ROME (Reuters) - Silvio Berlusconi caused outrage in Italy’s Jewish community on Wednesday after the former prime minister said he and his children felt persecuted like Jews in Nazi Germany because of hounding by leftist magistrates.
The comments came from an advance excerpt released on Wednesday of an interview by television journalist Bruno Vespa for his latest book. They were later posted on Berlusconi’s Forza Italia party website.
Replying to a question about whether his five children had asked him to sell his media empire and leave Italy to escape his legal troubles, Berlusconi said: “My children say that they feel like Jewish families in Germany under Hitler’s regime. Truly, everyone is against us.”
Nazi Germany murdered about six million Jews in the Holocaust before and during World War Two.
Italy’s Jewish community reacted with outrage to the comparison, the latest attempt by the 77-year-old media magnate to paint himself as an innocent victim of politicised judges.
The centre-right leader, who has angrily protested his innocence in a long series of court cases, is well-known for making controversial remarks, such as calling President Barack Obama “suntanned” after he was first elected in 2008.

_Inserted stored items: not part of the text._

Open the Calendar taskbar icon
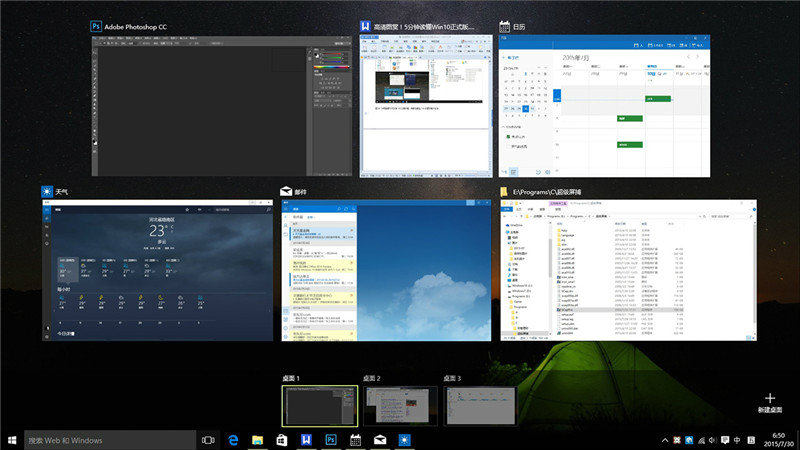Viewport: 800px width, 450px height. click(355, 440)
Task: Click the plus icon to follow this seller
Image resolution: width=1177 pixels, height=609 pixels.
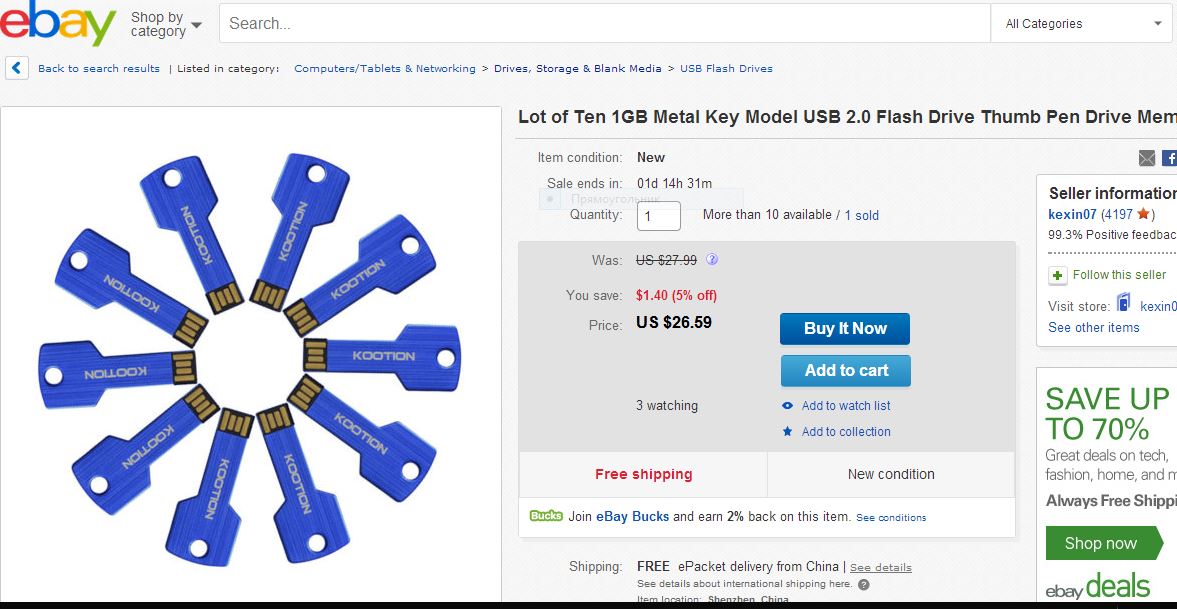Action: click(x=1057, y=275)
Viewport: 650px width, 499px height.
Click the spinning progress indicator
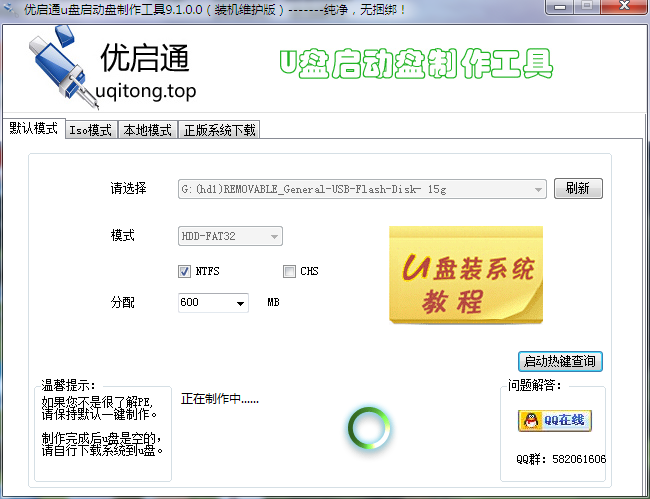[367, 428]
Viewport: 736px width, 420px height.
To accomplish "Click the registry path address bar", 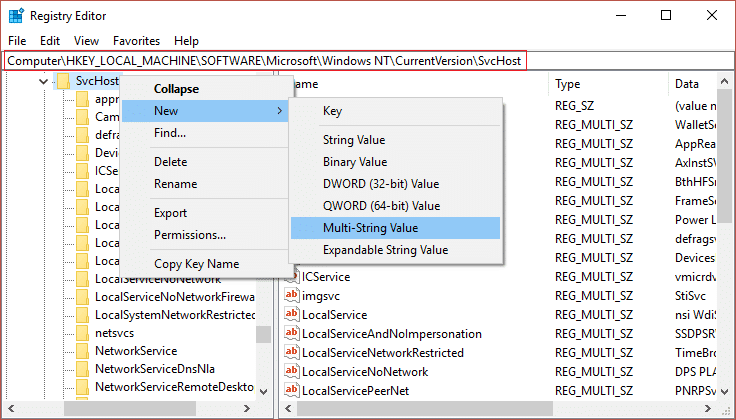I will (x=265, y=61).
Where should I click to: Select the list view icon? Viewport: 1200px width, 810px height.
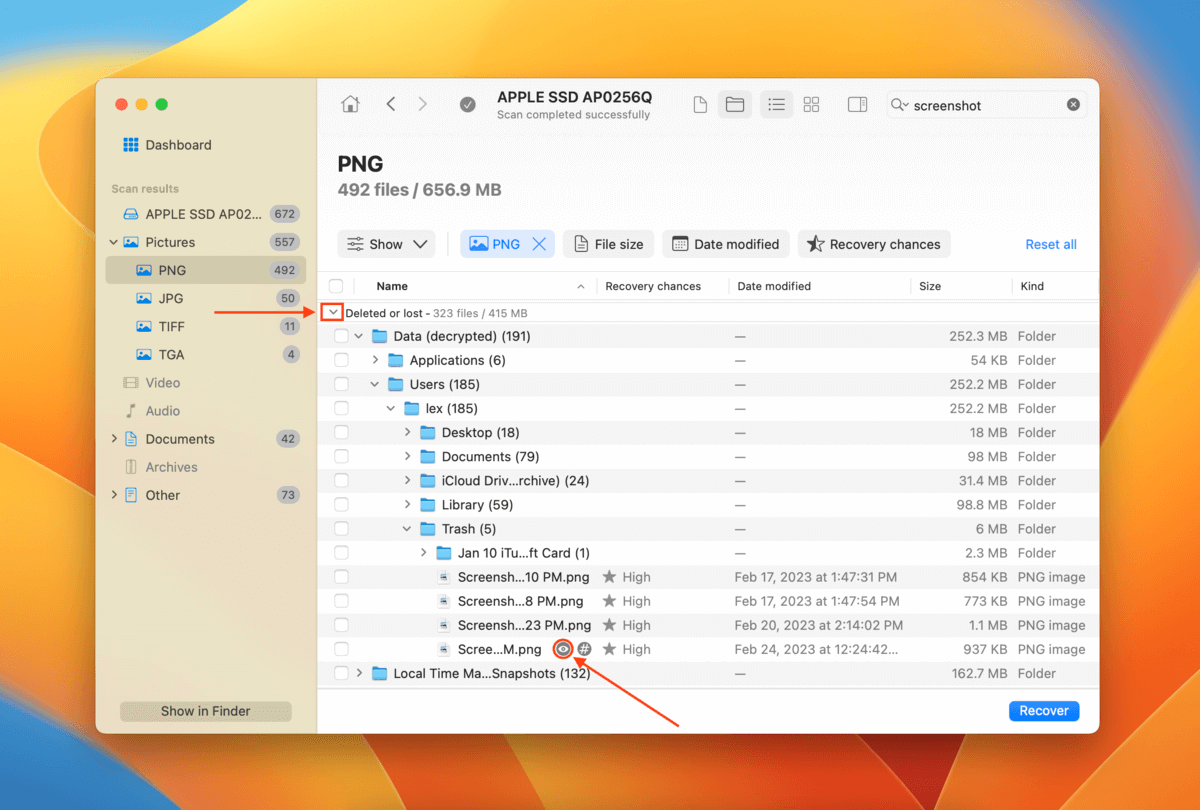776,105
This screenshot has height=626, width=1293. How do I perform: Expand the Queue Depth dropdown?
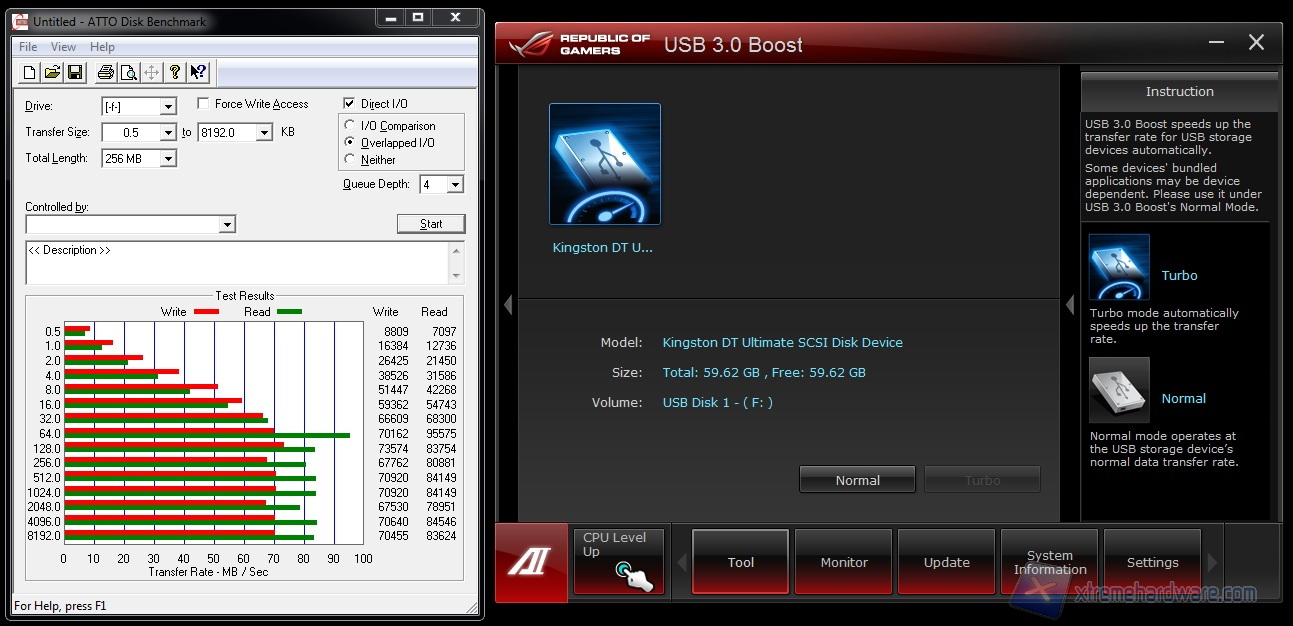pos(455,185)
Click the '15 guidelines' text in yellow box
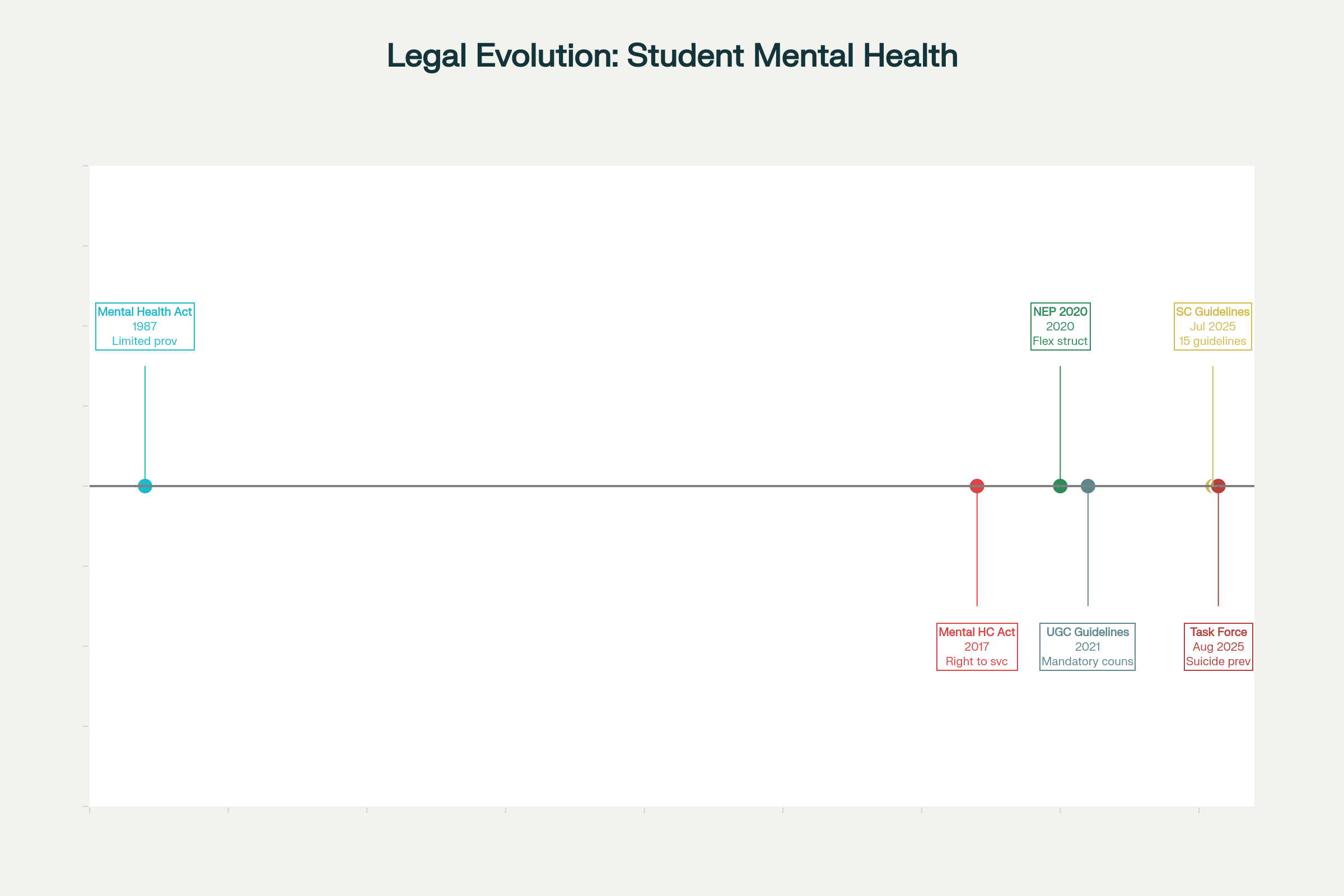The width and height of the screenshot is (1344, 896). click(1212, 341)
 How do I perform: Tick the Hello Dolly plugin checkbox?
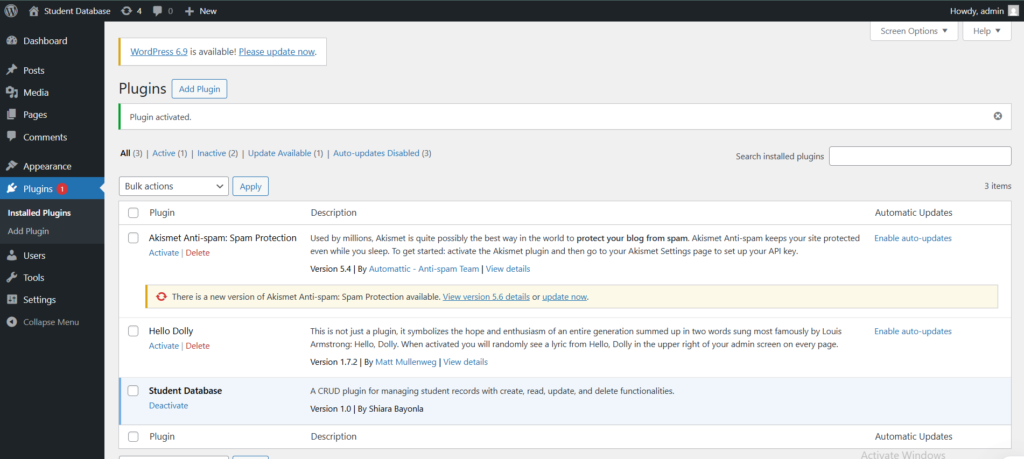[x=133, y=330]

During a heated 2003 exchange in the European Parliament, Berlusconi compared Martin Schulz, a German Social Democrat who is now president of the assembly, to a Nazi concentration camp guard.
Berlusconi, 77, and his family rank among the 200 wealthiest people in the world, with an estimated fortune of $6.2 billion according to Forbes magazine.
Berlusconi was immediately lampooned on Twitter and Facebook, with his comments running above a picture of his family posing in designer clothing in his finely furnished home next to a photograph of emaciated concentration camp prisoners.
Comparing the affairs of the Berlusconi family to the victims of the Holocaust “is not only inappropriate and incomprehensible, but is offensive to the memory of those deprived of all rights and, after being subjected to atrocious and unspeakable atrocities, their lives,” said Renzo Gattegna, head of Italy’s Jewish community association.
Responding to the criticism, Berlusconi said his friendship and support for Israel while prime minister “leave no doubt about my awareness of the tragedy of the Holocaust and respect for the Jewish people.”
Berlusconi is fighting for political survival after dominating politics for 20 years. A coming Senate vote is expected to ban him from public office and throw him out of parliament because of a tax fraud conviction earlier this year.
Nevertheless polls show millions of Italians would still vote for him.
“To trivialize a terrible tragedy like the Holocaust for everyday political polemics, as Berlusconi has, is chilling,” said Nichi Vendola, leader of a left-wing opposition party, on his Facebook page.
Berlusconi is also appealing against a conviction for having paid for sex with a minor and then abusing his powers as prime minister to have her released from jail after she was arrested for theft.
Berlusconi has threatened repeatedly to bring down Prime Minister Enrico Letta’s broad left-right coalition government if the Senate votes on November 27 to expel him from parliament.